From Mimesis to Metaphor: Reconciling Nature and Humanity in the Age of Climate Crisis

Environmental humility is integral to addressing the climate crisis, but humility can also lead to political domination. How can humans relate to nature more humbly without risking domination?

2023 - 2025
Rebecca Ploof

The climate crisis is often seen as a product of human hubris and our efforts to dominate the planet. This has led many environmental thinkers to argue that humanity’s collective ego must be humbled, and the human-nature relationship reimagined to reflect greater humility. But humility is a politically indeterminate value that can easily lead to domination. Self-assertion is integral to democracy and autonomous self-government, and projects that promote humility can undermine respect for humans as beings deserving of freedom. How can we relate to the environment with increased humility, but without risking political domination?
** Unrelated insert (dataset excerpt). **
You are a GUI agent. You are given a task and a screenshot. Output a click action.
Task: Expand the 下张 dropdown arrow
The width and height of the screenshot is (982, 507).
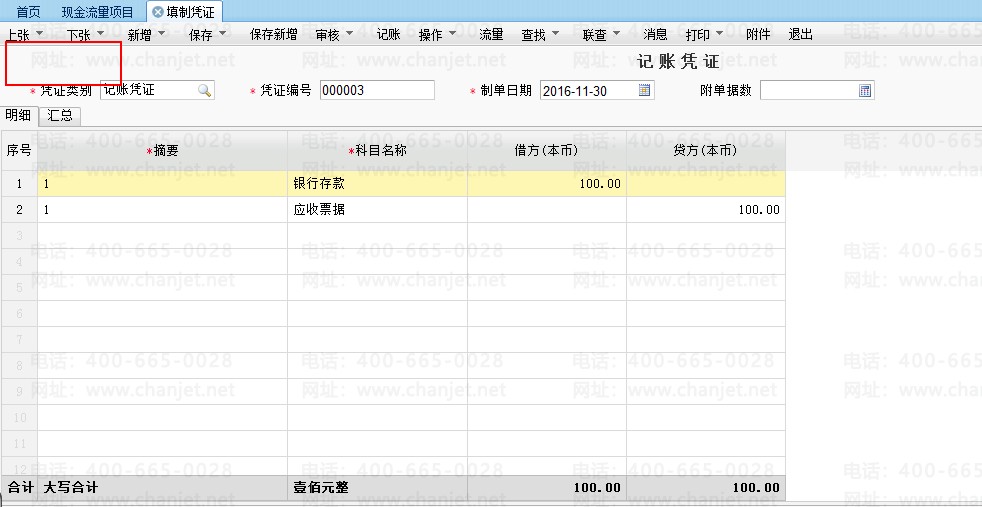(x=100, y=35)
‘From Mimesis to Metaphor’ uses the history of political thought to develop a theory of the human-nature relationship in which humans are both similar to and different from nature. Writing in the mid-20th century, early Frankfurt School theorists presciently understood humanity’s domination of nature to lead to human domination as well. They pointed to ‘mimesis’—a form of representation through which humans imitate the environment—as the way to overcome domination. By contrast, this project turns to metaphor. Metaphor, as cognitive linguists and philosophers of language have shown, structures rational thought and sustains contradiction. Through metaphor, humanity can be theorized as both identical and non-identical to nature. This self-conception is key to ensuring that, in constraining human self-assertion for the sake of the planet, we don’t abandon our understanding of humans as distinct and worthy of freedom.